Under Bretton Woods, the whole world needed dollars like it once needed gold. Valéry Giscard d’Estaing, former president of France and onetime finance minister to Charles de Gaulle, called the post-Bretton Woods arrangement America’s “exorbitant privilege.” This privilege, he understood, would grant America economic power and prestige beyond what she actually deserved. For a few pennies the US Treasury could produce a $100 bill, but the rest of the world would have to exchange real goods and services for it.

What he could not have imagined, perhaps, is the military, geopolitical, and cultural power that would accrue to the US over the next half century. Under the unholy trinity of the Federal Reserve Bank, US Treasury, and US Congress, the American state rose to become the biggest and most powerful government in the history of humanity. No amount of fiscal profligacy is allowed to dampen the market for US Treasury debt, even as the spendthrift Congress ought to be treated like any banana republic and charged junk bond rates for high-risk investors.

What does it mean for the US dollar to be the world’s reserve currency?
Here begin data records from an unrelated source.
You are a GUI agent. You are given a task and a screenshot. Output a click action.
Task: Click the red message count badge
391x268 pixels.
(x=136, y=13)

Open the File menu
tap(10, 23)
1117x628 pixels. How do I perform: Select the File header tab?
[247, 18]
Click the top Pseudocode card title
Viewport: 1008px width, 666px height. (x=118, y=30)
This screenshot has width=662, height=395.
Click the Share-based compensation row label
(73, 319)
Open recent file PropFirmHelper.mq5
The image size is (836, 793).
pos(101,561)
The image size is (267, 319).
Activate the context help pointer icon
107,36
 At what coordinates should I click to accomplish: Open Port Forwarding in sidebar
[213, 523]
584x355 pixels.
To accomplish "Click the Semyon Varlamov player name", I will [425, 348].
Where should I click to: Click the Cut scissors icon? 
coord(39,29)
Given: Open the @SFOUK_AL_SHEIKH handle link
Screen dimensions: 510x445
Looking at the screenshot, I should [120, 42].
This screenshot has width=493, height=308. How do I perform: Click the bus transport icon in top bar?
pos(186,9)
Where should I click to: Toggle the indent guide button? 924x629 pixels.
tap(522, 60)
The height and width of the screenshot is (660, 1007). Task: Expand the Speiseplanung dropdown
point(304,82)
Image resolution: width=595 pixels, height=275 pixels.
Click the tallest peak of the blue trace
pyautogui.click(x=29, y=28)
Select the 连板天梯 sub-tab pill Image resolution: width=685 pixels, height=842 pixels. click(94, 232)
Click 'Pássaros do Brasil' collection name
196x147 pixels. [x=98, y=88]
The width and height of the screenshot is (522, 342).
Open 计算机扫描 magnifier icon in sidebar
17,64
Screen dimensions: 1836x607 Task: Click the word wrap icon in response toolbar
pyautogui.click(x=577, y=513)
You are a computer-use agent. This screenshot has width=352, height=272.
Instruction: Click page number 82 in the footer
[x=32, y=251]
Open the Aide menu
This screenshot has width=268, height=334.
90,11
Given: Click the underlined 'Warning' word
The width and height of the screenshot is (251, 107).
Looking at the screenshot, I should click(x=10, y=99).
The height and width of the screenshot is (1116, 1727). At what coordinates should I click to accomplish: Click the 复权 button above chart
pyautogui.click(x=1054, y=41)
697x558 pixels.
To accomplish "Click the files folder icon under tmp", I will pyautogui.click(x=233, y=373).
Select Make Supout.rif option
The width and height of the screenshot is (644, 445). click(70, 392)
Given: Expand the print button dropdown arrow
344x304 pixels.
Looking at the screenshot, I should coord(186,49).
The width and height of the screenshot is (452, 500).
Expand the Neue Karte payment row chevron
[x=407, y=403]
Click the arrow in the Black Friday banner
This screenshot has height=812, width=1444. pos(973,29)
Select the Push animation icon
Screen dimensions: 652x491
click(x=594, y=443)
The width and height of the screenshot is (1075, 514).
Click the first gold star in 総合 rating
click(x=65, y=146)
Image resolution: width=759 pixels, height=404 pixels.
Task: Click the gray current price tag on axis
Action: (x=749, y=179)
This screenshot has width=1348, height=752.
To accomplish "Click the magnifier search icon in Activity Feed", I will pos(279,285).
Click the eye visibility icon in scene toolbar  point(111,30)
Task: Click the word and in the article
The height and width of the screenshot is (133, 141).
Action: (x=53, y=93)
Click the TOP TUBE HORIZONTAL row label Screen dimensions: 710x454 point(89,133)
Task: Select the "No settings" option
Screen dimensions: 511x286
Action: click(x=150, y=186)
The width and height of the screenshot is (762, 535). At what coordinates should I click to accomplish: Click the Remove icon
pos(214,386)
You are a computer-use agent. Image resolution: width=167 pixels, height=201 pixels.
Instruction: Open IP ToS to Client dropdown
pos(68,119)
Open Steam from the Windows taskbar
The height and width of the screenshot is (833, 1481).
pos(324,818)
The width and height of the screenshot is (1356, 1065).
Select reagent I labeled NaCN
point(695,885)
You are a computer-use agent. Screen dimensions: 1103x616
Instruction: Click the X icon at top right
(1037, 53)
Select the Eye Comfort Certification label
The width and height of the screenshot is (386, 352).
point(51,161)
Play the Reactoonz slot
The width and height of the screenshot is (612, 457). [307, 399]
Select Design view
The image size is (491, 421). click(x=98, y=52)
It means a privileged position for America in the world, and an unearned level of economic and material well-being. It puts other central banks in the uncomfortable position of holding vast US dollar reserves, and thus suffering if the dollar crashes-- even as their respective governments and people understand how damaging US dollar privilege is to them both economically and geopolitically.  It means having the full force of the US military and nuclear arsenal acting as a backstop to that privilege. And it means a form of de facto monetary interventionism around the world.